Your job is to write out each record precisely as it stands.

Start of DATA FOR THIS EXERCISE

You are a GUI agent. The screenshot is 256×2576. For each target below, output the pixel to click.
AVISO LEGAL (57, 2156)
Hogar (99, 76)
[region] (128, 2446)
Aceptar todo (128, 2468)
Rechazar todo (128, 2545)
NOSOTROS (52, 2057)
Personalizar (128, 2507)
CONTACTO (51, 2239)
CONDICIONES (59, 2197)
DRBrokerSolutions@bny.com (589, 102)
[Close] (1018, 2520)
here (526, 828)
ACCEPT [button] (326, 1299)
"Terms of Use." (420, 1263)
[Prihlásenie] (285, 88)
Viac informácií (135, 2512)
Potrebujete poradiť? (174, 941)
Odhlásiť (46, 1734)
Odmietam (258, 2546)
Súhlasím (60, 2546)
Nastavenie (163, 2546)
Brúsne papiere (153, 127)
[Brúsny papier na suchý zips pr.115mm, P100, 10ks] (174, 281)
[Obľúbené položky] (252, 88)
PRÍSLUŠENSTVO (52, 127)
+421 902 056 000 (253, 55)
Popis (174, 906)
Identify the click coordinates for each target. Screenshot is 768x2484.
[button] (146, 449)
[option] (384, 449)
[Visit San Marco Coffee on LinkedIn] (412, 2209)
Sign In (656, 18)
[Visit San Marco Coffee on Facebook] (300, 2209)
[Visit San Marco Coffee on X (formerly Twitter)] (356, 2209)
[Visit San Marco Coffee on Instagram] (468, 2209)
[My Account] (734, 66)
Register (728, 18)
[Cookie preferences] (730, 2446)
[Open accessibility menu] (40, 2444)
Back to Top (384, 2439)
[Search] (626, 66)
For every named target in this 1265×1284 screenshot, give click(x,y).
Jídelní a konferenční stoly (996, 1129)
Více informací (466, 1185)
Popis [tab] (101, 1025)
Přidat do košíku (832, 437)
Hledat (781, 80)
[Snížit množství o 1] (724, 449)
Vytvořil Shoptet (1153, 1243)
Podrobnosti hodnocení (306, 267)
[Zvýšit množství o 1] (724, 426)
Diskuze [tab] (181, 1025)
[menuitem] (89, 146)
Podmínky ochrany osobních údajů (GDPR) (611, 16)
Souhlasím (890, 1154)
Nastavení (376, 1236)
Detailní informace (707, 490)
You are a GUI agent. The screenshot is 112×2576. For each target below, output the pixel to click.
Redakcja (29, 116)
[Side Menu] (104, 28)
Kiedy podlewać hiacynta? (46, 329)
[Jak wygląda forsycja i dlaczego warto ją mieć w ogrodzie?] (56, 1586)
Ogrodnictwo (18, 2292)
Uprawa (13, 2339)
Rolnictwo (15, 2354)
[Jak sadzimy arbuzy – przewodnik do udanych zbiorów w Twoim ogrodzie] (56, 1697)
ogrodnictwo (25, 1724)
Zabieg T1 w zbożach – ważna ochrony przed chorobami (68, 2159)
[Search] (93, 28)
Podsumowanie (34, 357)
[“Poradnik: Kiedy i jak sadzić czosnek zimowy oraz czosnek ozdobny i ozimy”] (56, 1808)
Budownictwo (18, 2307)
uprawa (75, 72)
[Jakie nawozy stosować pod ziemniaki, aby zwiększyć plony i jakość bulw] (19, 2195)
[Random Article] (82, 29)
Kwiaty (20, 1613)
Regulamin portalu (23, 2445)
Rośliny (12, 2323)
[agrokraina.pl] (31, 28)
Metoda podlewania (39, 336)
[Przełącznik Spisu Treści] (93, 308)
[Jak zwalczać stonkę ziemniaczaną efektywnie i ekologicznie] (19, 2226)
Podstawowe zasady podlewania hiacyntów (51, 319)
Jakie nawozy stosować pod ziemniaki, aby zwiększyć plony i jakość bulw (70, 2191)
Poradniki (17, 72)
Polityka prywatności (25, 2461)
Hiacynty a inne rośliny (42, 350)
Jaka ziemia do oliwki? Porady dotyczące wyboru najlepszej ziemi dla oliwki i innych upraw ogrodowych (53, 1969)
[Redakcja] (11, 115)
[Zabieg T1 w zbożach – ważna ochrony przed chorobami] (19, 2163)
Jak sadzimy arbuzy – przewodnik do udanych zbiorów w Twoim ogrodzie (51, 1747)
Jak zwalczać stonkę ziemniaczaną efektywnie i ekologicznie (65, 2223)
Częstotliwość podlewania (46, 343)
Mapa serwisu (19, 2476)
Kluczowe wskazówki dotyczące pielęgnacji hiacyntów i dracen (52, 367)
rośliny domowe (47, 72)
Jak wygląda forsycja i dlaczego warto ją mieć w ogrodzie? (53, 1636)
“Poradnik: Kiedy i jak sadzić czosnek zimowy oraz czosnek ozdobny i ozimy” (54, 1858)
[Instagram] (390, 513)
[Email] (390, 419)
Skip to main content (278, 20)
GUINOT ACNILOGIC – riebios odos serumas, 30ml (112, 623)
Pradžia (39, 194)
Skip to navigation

End of DATA FOR THIS EXERCISE

### ANSWER TO THE PROBLEM
You are a GUI agent. The screenshot is 256×2576. For each target below, output the pixel to click.
AVISO LEGAL (57, 2156)
Hogar (99, 76)
[region] (128, 2446)
Aceptar todo (128, 2468)
Rechazar todo (128, 2545)
NOSOTROS (52, 2057)
Personalizar (128, 2507)
CONTACTO (51, 2239)
CONDICIONES (59, 2197)
DRBrokerSolutions@bny.com (589, 102)
[Close] (1018, 2520)
here (526, 828)
ACCEPT [button] (326, 1299)
"Terms of Use." (420, 1263)
[Prihlásenie] (285, 88)
Viac informácií (135, 2512)
Potrebujete poradiť? (174, 941)
Odhlásiť (46, 1734)
Odmietam (258, 2546)
Súhlasím (60, 2546)
Nastavenie (163, 2546)
Brúsne papiere (153, 127)
[Brúsny papier na suchý zips pr.115mm, P100, 10ks] (174, 281)
[Obľúbené položky] (252, 88)
PRÍSLUŠENSTVO (52, 127)
+421 902 056 000 (253, 55)
Popis (174, 906)
Identify the click coordinates for each target. Screenshot is 768x2484.
[button] (146, 449)
[option] (384, 449)
[Visit San Marco Coffee on LinkedIn] (412, 2209)
Sign In (656, 18)
[Visit San Marco Coffee on Facebook] (300, 2209)
[Visit San Marco Coffee on X (formerly Twitter)] (356, 2209)
[Visit San Marco Coffee on Instagram] (468, 2209)
[My Account] (734, 66)
Register (728, 18)
[Cookie preferences] (730, 2446)
[Open accessibility menu] (40, 2444)
Back to Top (384, 2439)
[Search] (626, 66)
For every named target in this 1265×1284 screenshot, give click(x,y).
Jídelní a konferenční stoly (996, 1129)
Více informací (466, 1185)
Popis [tab] (101, 1025)
Přidat do košíku (832, 437)
Hledat (781, 80)
[Snížit množství o 1] (724, 449)
Vytvořil Shoptet (1153, 1243)
Podrobnosti hodnocení (306, 267)
[Zvýšit množství o 1] (724, 426)
Diskuze [tab] (181, 1025)
[menuitem] (89, 146)
Podmínky ochrany osobních údajů (GDPR) (611, 16)
Souhlasím (890, 1154)
Nastavení (376, 1236)
Detailní informace (707, 490)
You are a GUI agent. The screenshot is 112×2576. For each target below, output the pixel to click.
Redakcja (29, 116)
[Side Menu] (104, 28)
Kiedy podlewać hiacynta? (46, 329)
[Jak wygląda forsycja i dlaczego warto ją mieć w ogrodzie?] (56, 1586)
Ogrodnictwo (18, 2292)
Uprawa (13, 2339)
Rolnictwo (15, 2354)
[Jak sadzimy arbuzy – przewodnik do udanych zbiorów w Twoim ogrodzie] (56, 1697)
ogrodnictwo (25, 1724)
Zabieg T1 w zbożach – ważna ochrony przed chorobami (68, 2159)
[Search] (93, 28)
Podsumowanie (34, 357)
[“Poradnik: Kiedy i jak sadzić czosnek zimowy oraz czosnek ozdobny i ozimy”] (56, 1808)
Budownictwo (18, 2307)
uprawa (75, 72)
[Jakie nawozy stosować pod ziemniaki, aby zwiększyć plony i jakość bulw] (19, 2195)
[Random Article] (82, 29)
Kwiaty (20, 1613)
Regulamin portalu (23, 2445)
Rośliny (12, 2323)
[agrokraina.pl] (31, 28)
Metoda podlewania (39, 336)
[Przełącznik Spisu Treści] (93, 308)
[Jak zwalczać stonkę ziemniaczaną efektywnie i ekologicznie] (19, 2226)
Podstawowe zasady podlewania hiacyntów (51, 319)
Jakie nawozy stosować pod ziemniaki, aby zwiększyć plony i jakość bulw (70, 2191)
Poradniki (17, 72)
Polityka prywatności (25, 2461)
Hiacynty a inne rośliny (42, 350)
Jaka ziemia do oliwki? Porady dotyczące wyboru najlepszej ziemi dla oliwki i innych upraw ogrodowych (53, 1969)
[Redakcja] (11, 115)
[Zabieg T1 w zbożach – ważna ochrony przed chorobami] (19, 2163)
Jak sadzimy arbuzy – przewodnik do udanych zbiorów w Twoim ogrodzie (51, 1747)
Jak zwalczać stonkę ziemniaczaną efektywnie i ekologicznie (65, 2223)
Częstotliwość podlewania (46, 343)
Mapa serwisu (19, 2476)
Kluczowe wskazówki dotyczące pielęgnacji hiacyntów i dracen (52, 367)
rośliny domowe (47, 72)
Jak wygląda forsycja i dlaczego warto ją mieć w ogrodzie? (53, 1636)
“Poradnik: Kiedy i jak sadzić czosnek zimowy oraz czosnek ozdobny i ozimy” (54, 1858)
[Instagram] (390, 513)
[Email] (390, 419)
Skip to main content (278, 20)
GUINOT ACNILOGIC – riebios odos serumas, 30ml (112, 623)
Pradžia (39, 194)
Skip to navigation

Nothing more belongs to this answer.